[Opening Excerpted text section]

What did the research find?

 

Partnering is an integral part of improvement efforts

Preparatory interviews with national stakeholders by the HSMC research team confirmed that partnering will be a central component of efforts to improve services for the foreseeable future. Policymakers now expect that all provider organisations should explore how partnering could improve services within the local health economy, as well as in their own organisations.

Partnering is also a clear theme in many national policy documents. The need to move beyond organisational boundaries to improve services for patients was emphasised in the Five year forward view in 2014 and in Sir David Dalton’s review of options for NHS providers later that year. Both reports outline the range of ways that two or more providers could work in partnership to improve quality of care for patients, from joint ventures and management contracts to primary and acute care systems and hospital chains.

[Closing Excerpted text section]

Prompt:
Condense the paragraph of the partnering text that begins "Partnering is also a clear theme" into a short bulleted list that keeps its main facts.

[Opening Dataset section]

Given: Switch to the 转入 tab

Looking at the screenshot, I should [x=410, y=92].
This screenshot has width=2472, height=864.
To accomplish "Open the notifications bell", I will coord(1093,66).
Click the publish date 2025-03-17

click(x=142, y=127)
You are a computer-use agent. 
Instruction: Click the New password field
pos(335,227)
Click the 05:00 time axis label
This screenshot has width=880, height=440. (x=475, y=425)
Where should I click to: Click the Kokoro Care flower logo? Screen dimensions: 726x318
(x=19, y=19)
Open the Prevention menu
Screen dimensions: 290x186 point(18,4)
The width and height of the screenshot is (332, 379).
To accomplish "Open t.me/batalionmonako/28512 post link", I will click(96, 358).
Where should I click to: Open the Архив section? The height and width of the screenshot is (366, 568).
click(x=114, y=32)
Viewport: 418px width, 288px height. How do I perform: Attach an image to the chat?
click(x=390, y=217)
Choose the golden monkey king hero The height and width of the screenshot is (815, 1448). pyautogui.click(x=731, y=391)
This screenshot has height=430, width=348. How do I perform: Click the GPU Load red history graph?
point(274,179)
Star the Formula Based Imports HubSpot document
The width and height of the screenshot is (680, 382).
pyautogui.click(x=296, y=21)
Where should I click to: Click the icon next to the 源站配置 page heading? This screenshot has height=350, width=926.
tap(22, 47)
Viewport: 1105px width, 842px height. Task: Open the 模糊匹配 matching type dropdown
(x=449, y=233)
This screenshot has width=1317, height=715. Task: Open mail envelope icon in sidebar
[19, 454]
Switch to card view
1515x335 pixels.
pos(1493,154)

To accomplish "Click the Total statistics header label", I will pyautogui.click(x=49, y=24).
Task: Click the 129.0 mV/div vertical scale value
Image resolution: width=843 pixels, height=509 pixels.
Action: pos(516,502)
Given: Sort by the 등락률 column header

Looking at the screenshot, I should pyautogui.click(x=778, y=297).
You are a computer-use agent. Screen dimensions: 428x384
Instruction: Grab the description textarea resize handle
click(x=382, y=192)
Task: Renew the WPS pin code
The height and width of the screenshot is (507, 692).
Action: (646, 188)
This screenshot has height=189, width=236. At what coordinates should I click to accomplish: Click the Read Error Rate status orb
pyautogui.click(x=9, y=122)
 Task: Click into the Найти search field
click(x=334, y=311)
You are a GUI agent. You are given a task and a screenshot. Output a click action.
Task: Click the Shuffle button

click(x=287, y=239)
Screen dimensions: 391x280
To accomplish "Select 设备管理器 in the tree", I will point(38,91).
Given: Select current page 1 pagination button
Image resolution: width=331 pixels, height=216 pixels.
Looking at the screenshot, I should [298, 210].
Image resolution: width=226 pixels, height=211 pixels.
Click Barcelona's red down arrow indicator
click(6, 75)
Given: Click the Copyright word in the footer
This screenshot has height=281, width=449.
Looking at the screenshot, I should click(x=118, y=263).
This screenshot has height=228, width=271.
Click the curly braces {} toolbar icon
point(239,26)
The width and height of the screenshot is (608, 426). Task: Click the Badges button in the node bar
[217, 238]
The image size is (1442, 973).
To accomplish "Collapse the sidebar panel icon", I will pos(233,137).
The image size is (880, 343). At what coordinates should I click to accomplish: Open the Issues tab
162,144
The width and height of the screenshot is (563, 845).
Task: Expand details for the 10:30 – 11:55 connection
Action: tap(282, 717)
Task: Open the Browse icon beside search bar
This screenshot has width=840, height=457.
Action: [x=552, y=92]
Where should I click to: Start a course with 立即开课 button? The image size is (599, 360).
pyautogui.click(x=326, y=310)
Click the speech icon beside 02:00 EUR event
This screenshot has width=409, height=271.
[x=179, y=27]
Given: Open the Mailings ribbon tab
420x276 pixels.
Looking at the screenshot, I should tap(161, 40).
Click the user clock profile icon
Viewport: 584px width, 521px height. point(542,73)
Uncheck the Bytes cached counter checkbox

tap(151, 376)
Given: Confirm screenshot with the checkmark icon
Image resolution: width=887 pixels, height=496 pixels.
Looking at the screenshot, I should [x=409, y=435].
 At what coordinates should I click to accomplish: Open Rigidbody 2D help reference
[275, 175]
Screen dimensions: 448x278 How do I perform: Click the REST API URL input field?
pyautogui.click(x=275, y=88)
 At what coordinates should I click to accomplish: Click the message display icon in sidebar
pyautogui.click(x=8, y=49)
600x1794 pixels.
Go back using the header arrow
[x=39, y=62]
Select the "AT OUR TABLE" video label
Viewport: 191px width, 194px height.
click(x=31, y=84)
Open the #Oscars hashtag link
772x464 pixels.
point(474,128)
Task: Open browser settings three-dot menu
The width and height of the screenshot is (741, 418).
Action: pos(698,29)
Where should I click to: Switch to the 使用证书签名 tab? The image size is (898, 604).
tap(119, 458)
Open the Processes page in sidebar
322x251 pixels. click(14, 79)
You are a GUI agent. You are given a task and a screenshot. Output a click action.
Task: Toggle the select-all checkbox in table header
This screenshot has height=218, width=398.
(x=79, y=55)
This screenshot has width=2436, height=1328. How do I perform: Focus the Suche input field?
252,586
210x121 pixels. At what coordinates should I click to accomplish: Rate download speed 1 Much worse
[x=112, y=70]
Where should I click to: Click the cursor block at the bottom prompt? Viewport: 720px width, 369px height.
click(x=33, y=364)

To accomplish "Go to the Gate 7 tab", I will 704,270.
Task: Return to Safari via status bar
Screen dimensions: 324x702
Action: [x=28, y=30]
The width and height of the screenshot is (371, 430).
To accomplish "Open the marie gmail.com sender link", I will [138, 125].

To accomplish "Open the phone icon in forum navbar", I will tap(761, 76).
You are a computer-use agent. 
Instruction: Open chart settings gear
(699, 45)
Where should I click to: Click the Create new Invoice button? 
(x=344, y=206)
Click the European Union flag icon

[Closing Dataset section]

Reply to the exercise:
- Partnering is a clear theme in many national policy documents.
- The Five year forward view (2014) and Sir David Dalton's review of options for NHS providers later that year both stressed moving beyond organizational boundaries to improve services for patients.
- Both reports outline ways two or more providers could partner to improve quality of care, including joint ventures, management contracts, primary and acute care systems, and hospital chains.